O procurador afirma que Molição “invadia terminais informáticos, aconselhava Walter sobre condutas que deveriam ser adotadas e foi porta-voz do grupo nas conversas com Greenwald”. A denúncia traz a transcrição de um diálogo que teria ocorrido entre Molição e Greenwald no dia 7 de junho de 2019, dois dias depois da imprensa brasileira noticiar uma tentativa de invasão do telefone do ministro Moro, e dois dias antes de o Intercept Brasil ter começado a publicar a série que revelava possíveis ilegalidades na Operação Lava Jato.
Conforme a transcrição que consta na denúncia, Molição manifesta preocupação de que as notícias de que várias autoridades estavam sendo hackeadas fossem usadas para “desmoralizar” o conteúdo das reportagens. Segundo ele, embora algumas pessoas relatassem naquele momento tentativa de invasão, o grupo teria obtido as conversas em outubro de 2018, acessando o conteúdo do Telegram que fica gravado na “nuvem” do aplicativo, fora dos aparelhos celulares. Não havia nenhuma relação entre a conversa e as novas tentativas de hackeamento.
O jornalista disse que não tem nada a ver uma coisa com a outra. “E nós vamos deixar muito claro que nós recebemos tudo muito antes disso (as notícias de hackeamento), e não tem nada a ver com isso, entendeu?” Em outro trecho do diálogo exposto na denúncia, Molição pergunta se deveria baixar mais conversas do Telegram de pessoas interceptadas antes da publicação das reportagens.
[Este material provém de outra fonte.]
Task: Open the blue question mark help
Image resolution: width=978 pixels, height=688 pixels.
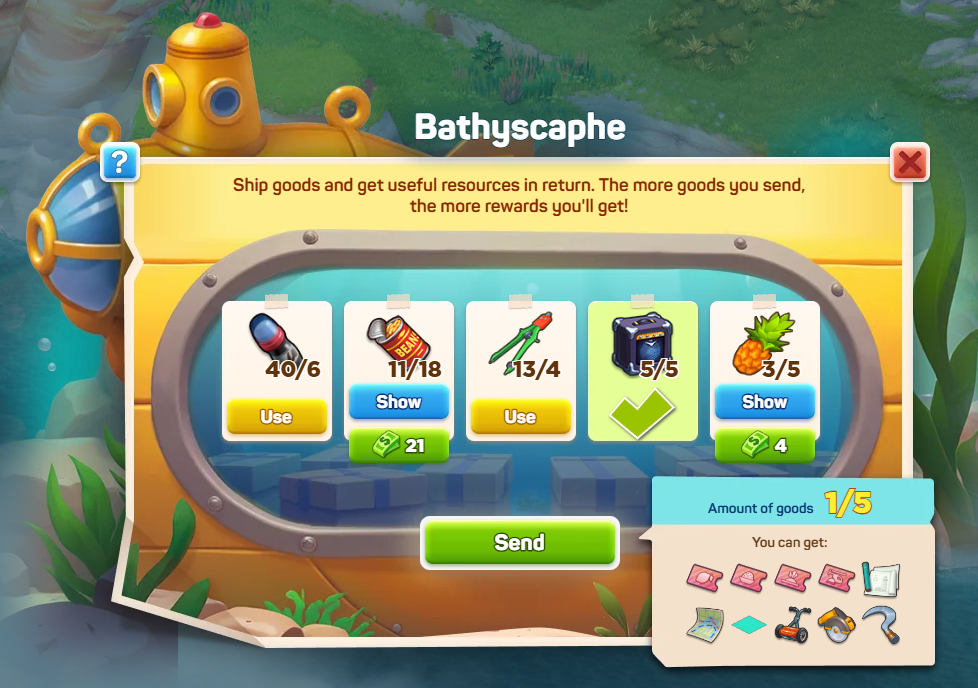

Segundo a transcrição, o jornalista não responde a essa consulta e recomenda que o grupo apague o conteúdo que já lhe foi passado.
A investigação sobre a atuação do jornalista na obtenção de informações privadas de autoridades foi proibida por decisão de Gilmar Mendes após pedido do partido Rede, em uma Ação de Descumprimento de Preceito Fundamental, devido a notícias publicadas na imprensa brasileira indicando que Greenwald estava sob investigação. Para Dipp, o procurador parece ter cometido abuso de autoridade ao apresentar a denúncia e pode ter de responder a uma representação contra ele no Conselho Nacional do Ministério Público.
Além da nota divulgada por Glenn Greenwald, os advogados Rafael Borges e Rafael Fagundes, que defendem o jornalista, também divulgaram posicionamento. Eles dizem que receberam com “perplexidade” a denúncia do MPF. “Trata-se de um expediente tosco que visa desrespeitar a autoridade da medida cautelar concedida na Arguição de Descumprimento de Preceito Fundamental (ADPF) nº 601, do Supremo Tribunal Federal, para além de ferir a liberdade de imprensa e servir como instrumento de disputa política”, dizem.